Garść newsów na wieczór 12 maja #garscnewsow #codziennewiadomosci #wiadomoscidnia #wiadomosci

Taki bonusik i małe ogłoszenie. Wygląda na to, że "wołajka" działa tylko z głównym postem. Nie z komentarzami, które są poplusowane. Także jak ktoś NIE CHCE dostać jutro (nie obiecuję, ale będę próbował) to nie daje tutaj +.

A ponieważ ten później jest to jutrzejszy też nie będzie z samego rana. Miłego
Pobierz urarthone - Garść newsów na wieczór 12 maja #garscnewsow #codziennewiadomosci #wiadom...
źródło: comment_1589316378pxFOaWVqCTiIJLHBgmPD7F.jpg
  • 23
Wygląda na to, że "wołajka" działa tylko z głównym postem. Nie z komentarzami, które są poplusowane.


@urarthone: działa bo regularnie z powodzeniem wszyscy to używają. po prostu musisz zalinkować do komentarza a nie do wpisu, robisz to przez kliknięcie w godzinę zapostowania komentarza i masz link do niego. Nie potrzebuję wołania bo umiem obserwować tag, ale widzę ze inni uzywają i sobie radzą
@urarthone: Jak dla mnie brakuje linków do źródeł. W dodatku pierwsza wiadomość to taka anegdotka - ani nie ma info który to szpital, a źródło "Twitter" to tak jakbyś napisał "internet". Po drugie, "TT" i "Twitter" to u Ciebie to samo? Jeśli tak to nazywaj źródła konsekwentnie.
@rocketman: Wyjaśnię kolejny raz. Jak masz źródło np. wp., albo gazeta.pl,szczególnie zagranicznych newsów to uważasz, że oni są źródłem? Nigdy. Nie będę linkował do treści, którego pochodzenia nie jestem w stanie odnaleźć bo po prostu media po sobie powielają.
Poprosisz to zawsze dam, gdzie znalazłem, ale wpiszesz słowa kluczowe to google zwykle coś podpowie.

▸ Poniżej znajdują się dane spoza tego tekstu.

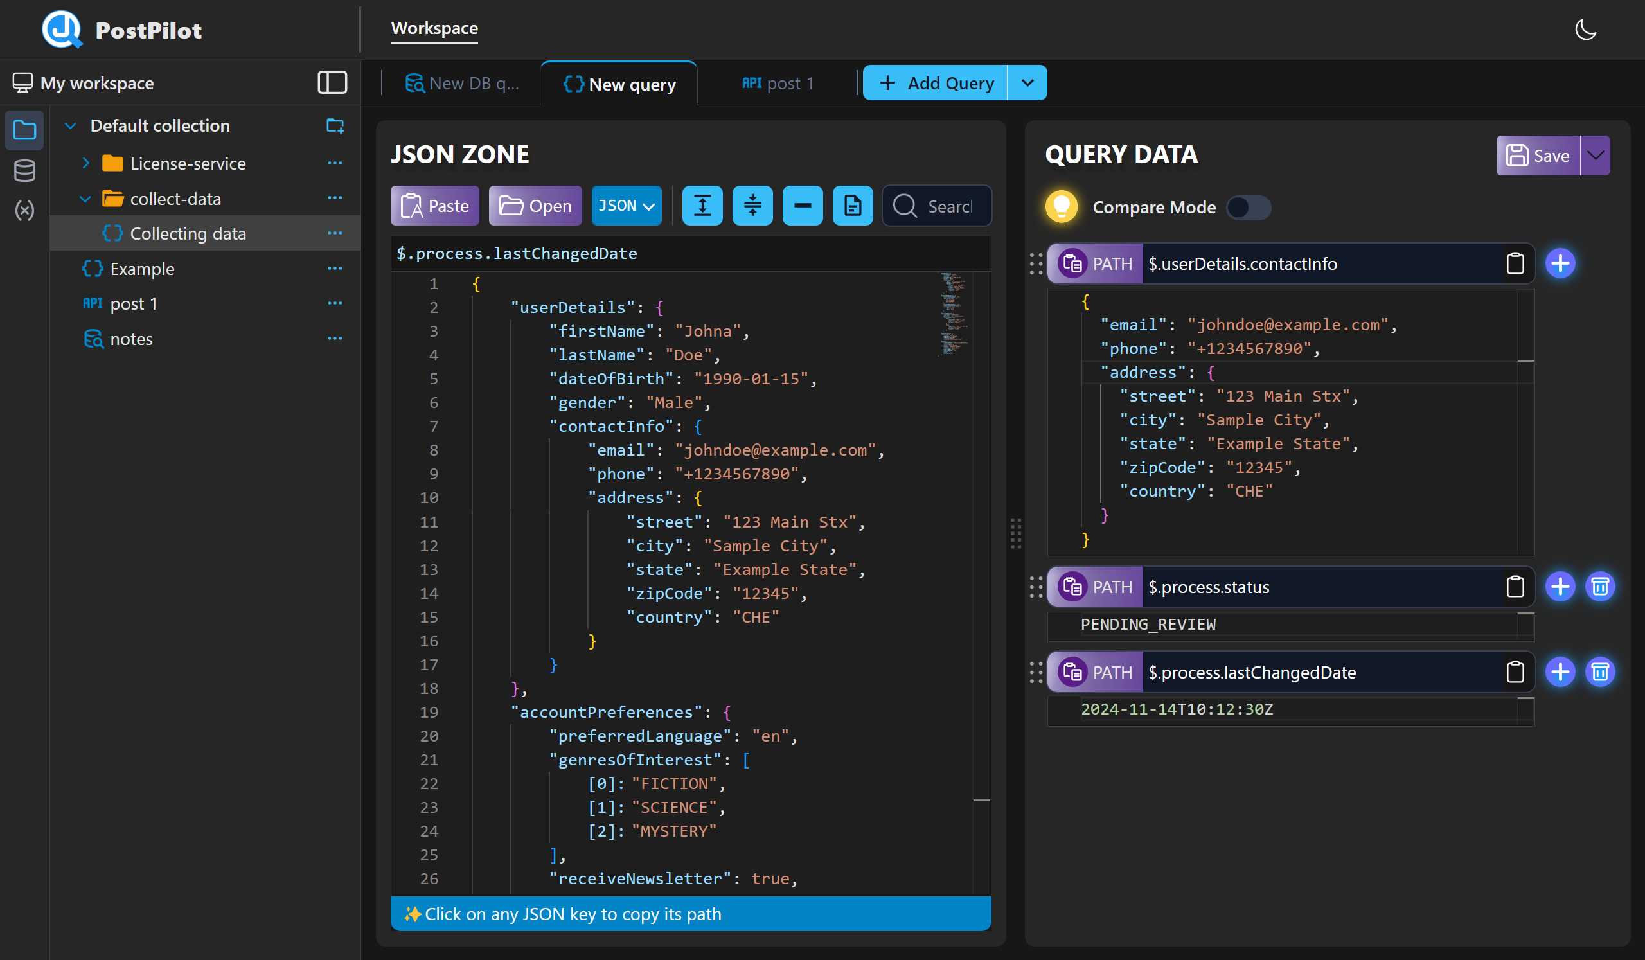Screen dimensions: 1645x960
Task: Toggle the sidebar panel layout icon
Action: [x=332, y=83]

Twitter to często pierwsze miejsce gdzie np. GIS, GUS, Błaszczak, czy inny minister wrzucają informacje o czymś.
@urarthone: Nie chodzi przecież o znalezienie pierwotnego źródła informacji w ogóle, tylko wiarygodnego źródła Twojej informacji, którą Ty przekazujesz innym. Jeśli z kolei nie potrafisz zweryfikować tego co tu wklejasz, to dlaczego powielasz niewiarygodne wiadomości? Gdybyś wrzucił pod postem komentarz z 7 linkami wszystko byłoby jasne.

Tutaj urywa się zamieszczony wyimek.